City Hall for Sale, Cont’d
When last we checked in on Mayor de Blasio’s bizarre City Hall ceremony honoring Dwight Gooden of the 1986 Mets, it turned out the whole affair had been engineered by top lobbyist (and de Blasio fundraiser) James Capalino for a TV project.
But it turns out that was just the tip of the pay-to-play iceberg. The full story is a whole lot murkier — though it’s still Capalino who was calling all the shots.
The taxpayer-funded shindig was put on by one Amy Heart, said to be making a documentary about Gooden’s recovery from substance abuse.
Only, as The New York Times reports, Heart is no documentarian: She’s a celebrity-wannabe hoping the stunt will help her land her own reality-TV show.

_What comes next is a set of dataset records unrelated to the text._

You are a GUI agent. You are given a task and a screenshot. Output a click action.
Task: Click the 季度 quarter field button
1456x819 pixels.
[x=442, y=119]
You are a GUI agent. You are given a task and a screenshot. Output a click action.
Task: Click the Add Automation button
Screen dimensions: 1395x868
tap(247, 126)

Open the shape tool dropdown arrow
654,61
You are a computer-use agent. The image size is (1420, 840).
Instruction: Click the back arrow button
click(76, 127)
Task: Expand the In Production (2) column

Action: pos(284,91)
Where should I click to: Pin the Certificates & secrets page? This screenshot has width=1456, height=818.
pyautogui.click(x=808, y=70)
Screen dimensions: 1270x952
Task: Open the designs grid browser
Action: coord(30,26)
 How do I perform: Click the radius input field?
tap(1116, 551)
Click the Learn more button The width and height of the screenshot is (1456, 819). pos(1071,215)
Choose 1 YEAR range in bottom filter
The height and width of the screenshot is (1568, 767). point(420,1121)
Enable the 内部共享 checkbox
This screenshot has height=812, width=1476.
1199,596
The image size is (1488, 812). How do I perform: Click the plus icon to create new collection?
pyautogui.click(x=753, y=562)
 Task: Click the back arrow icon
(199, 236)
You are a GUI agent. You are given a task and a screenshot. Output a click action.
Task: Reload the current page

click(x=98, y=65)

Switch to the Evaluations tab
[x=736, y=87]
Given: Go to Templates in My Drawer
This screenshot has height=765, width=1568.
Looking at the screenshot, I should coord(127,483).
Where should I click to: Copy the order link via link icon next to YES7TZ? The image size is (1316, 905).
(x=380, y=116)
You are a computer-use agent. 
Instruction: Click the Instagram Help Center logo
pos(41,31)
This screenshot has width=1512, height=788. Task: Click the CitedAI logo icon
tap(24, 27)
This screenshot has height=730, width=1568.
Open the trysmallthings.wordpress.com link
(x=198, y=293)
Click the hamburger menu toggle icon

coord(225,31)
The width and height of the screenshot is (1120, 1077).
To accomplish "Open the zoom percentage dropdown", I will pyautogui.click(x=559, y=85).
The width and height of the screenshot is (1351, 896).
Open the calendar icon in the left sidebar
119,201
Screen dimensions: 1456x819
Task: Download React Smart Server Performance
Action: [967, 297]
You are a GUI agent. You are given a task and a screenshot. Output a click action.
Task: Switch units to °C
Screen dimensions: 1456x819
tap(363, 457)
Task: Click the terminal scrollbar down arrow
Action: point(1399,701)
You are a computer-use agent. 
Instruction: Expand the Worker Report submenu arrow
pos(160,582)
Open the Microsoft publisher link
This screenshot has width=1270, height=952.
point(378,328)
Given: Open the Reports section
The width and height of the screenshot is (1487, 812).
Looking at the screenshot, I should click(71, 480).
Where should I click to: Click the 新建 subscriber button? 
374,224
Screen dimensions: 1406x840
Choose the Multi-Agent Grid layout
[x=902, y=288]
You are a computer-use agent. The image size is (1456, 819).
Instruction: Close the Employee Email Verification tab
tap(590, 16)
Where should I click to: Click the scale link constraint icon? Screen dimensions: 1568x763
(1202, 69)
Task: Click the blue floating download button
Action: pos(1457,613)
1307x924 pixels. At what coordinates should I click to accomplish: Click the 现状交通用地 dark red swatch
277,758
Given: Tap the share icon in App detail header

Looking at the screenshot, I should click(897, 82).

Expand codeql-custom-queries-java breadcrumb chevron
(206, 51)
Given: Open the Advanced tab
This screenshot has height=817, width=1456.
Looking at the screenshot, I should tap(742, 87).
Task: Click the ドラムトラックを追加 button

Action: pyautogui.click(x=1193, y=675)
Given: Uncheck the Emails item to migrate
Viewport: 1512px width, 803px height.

How did Capalino get involved? Well, Heart’s husband is Gary Green, whose building-maintenance firm (one of the city’s largest) was set up with Capalino’s help.
And Gary’s dad is Stephen Green, whom de Blasio once described as one of the city’s “most corrupt landlords,” but is now a maxed-out donor to the mayor’s campaign. Both Greens remain Capalino clients.
The ceremony was set up with one call from Capalino’s office to City Hall. Which mayoral aide greased the skids?
De Blasio’s office won’t say. But his press spokesman also insists top aides had no idea Capalino or Gary Green were involved, or that Heart was connected to either one.
It’s all a great mystery. Yet somehow, things got done just the way Jim Capalino wanted. As for de Blasio, he pronounced himself “unconcerned compared to the issues that really matter.”
Sorry, Mr. Mayor, but outside influence and pay-to-play issues that really matter. At least to most New Yorkers, who want to know who’s really pulling the strings at Bill de Blasio’s City Hall.